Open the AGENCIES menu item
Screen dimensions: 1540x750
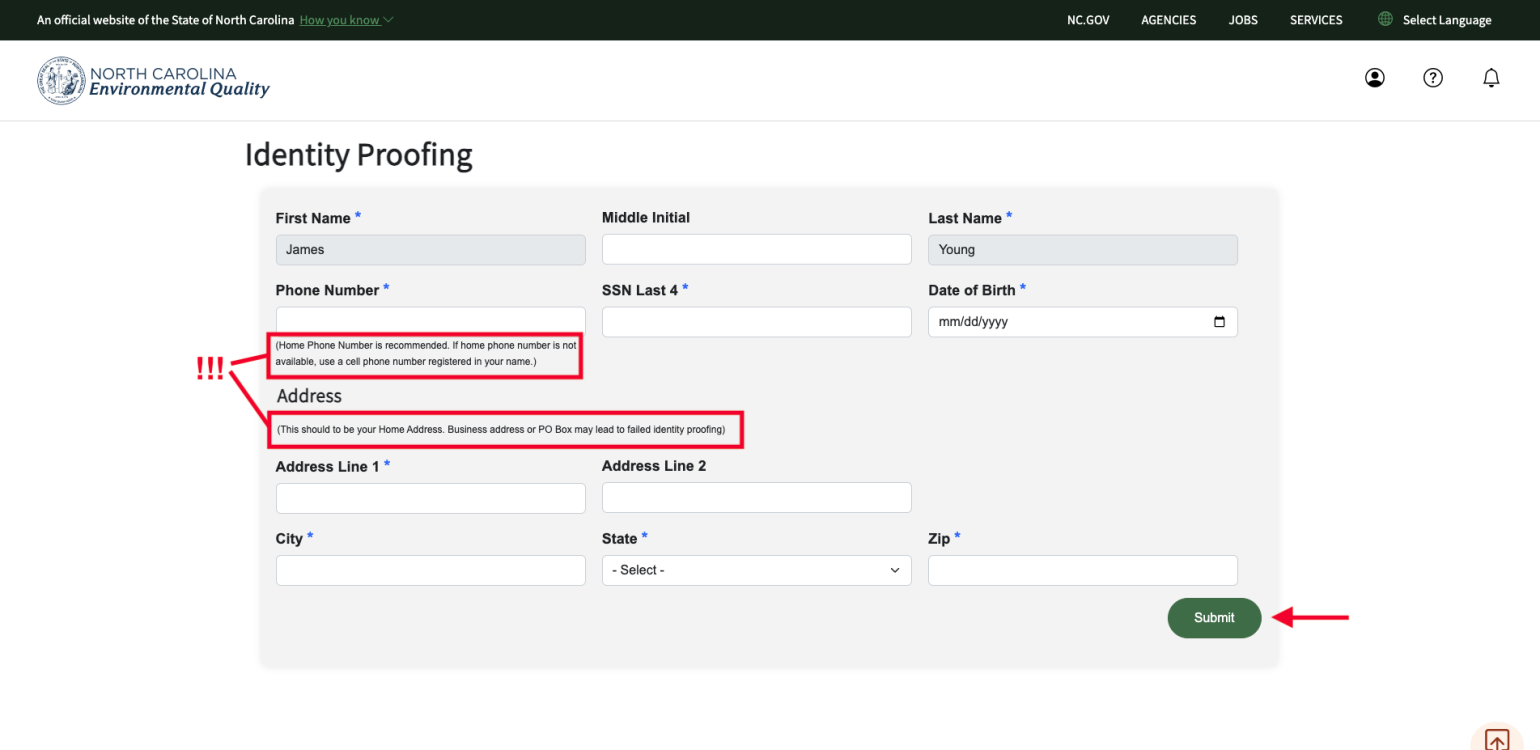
* * *
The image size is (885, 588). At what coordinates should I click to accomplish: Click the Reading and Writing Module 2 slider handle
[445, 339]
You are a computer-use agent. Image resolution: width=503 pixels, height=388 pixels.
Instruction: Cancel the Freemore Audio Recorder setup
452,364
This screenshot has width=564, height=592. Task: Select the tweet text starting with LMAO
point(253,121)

- _DESCRIPTION OF THE TASK_: What is asked for is an exact copy of the lines above from the one containing "Open the AGENCIES menu item" through the one containing "Screen dimensions: 1540x750", and only those.

- _TASK OUTPUT_:
Open the AGENCIES menu item
Screen dimensions: 1540x750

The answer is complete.